- Prompt -
Copy out the line that contains "دانلود آهنگ رضا" and the lines after it through the final one in the entries below, exactly, with no other lines.

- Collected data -
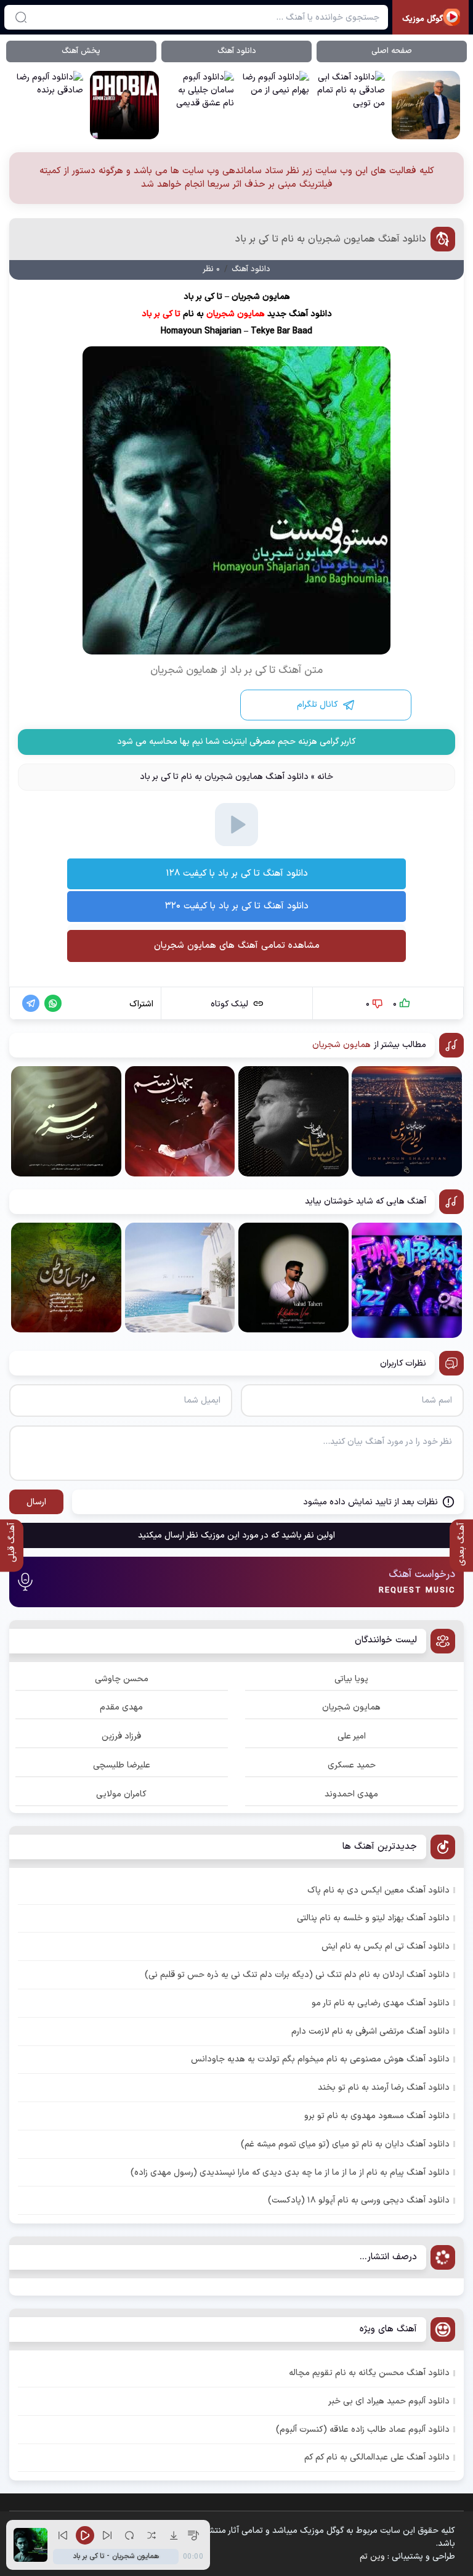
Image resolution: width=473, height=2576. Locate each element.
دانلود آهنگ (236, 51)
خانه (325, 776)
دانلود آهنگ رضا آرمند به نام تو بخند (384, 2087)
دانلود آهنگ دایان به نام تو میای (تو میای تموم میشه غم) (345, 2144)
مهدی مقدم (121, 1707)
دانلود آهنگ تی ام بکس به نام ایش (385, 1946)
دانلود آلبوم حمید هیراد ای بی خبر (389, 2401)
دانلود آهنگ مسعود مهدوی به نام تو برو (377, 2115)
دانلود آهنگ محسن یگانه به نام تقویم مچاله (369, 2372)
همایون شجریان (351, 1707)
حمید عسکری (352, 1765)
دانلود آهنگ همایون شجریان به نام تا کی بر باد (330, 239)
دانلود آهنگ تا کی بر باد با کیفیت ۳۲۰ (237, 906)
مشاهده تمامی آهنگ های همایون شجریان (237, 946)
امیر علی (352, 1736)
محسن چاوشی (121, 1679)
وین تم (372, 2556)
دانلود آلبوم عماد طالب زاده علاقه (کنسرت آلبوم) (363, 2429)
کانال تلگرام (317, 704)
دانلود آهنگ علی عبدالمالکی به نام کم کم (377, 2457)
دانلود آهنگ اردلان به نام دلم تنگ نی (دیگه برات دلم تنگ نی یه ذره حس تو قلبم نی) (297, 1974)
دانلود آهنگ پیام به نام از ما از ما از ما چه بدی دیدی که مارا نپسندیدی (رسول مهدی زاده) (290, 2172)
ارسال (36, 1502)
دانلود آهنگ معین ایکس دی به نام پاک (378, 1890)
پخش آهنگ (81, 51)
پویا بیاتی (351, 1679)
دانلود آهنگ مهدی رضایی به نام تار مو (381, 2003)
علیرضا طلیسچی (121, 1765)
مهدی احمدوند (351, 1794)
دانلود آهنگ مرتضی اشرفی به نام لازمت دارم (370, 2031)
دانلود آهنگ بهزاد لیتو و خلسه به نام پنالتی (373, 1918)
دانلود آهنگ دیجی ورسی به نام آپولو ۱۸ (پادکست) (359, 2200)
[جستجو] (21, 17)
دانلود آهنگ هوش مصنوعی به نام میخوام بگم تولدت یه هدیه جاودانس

- Answer section -
دانلود آهنگ رضا آرمند به نام تو بخند (384, 2087)
دانلود آهنگ دایان به نام تو میای (تو میای تموم میشه غم) (345, 2144)
مهدی مقدم (121, 1707)
دانلود آهنگ تی ام بکس به نام ایش (385, 1946)
دانلود آلبوم حمید هیراد ای بی خبر (389, 2401)
دانلود آهنگ مسعود مهدوی به نام تو برو (377, 2115)
دانلود آهنگ محسن یگانه به نام تقویم مچاله (369, 2372)
همایون شجریان (351, 1707)
حمید عسکری (352, 1765)
دانلود آهنگ همایون شجریان به نام تا کی بر باد (330, 239)
دانلود آهنگ تا کی بر باد با کیفیت ۳۲۰ (237, 906)
مشاهده تمامی آهنگ های همایون شجریان (237, 946)
امیر علی (352, 1736)
محسن چاوشی (121, 1679)
وین تم (372, 2556)
دانلود آلبوم عماد طالب زاده علاقه (کنسرت آلبوم) (363, 2429)
کانال تلگرام (317, 704)
دانلود آهنگ علی عبدالمالکی به نام کم کم (377, 2457)
دانلود آهنگ اردلان به نام دلم تنگ نی (دیگه برات دلم تنگ نی یه ذره حس تو قلبم نی) (297, 1974)
دانلود آهنگ پیام به نام از ما از ما از ما چه بدی دیدی که مارا نپسندیدی (رسول مهدی زاده) (290, 2172)
ارسال (36, 1502)
دانلود آهنگ معین ایکس دی به نام پاک (378, 1890)
پخش آهنگ (81, 51)
پویا بیاتی (351, 1679)
دانلود آهنگ مهدی رضایی به نام تار مو (381, 2003)
علیرضا طلیسچی (121, 1765)
مهدی احمدوند (351, 1794)
دانلود آهنگ مرتضی اشرفی به نام لازمت دارم (370, 2031)
دانلود آهنگ بهزاد لیتو و خلسه به نام پنالتی (373, 1918)
دانلود آهنگ دیجی ورسی به نام آپولو ۱۸ (پادکست) (359, 2200)
[جستجو] (21, 17)
دانلود آهنگ هوش مصنوعی به نام میخوام بگم تولدت یه هدیه جاودانس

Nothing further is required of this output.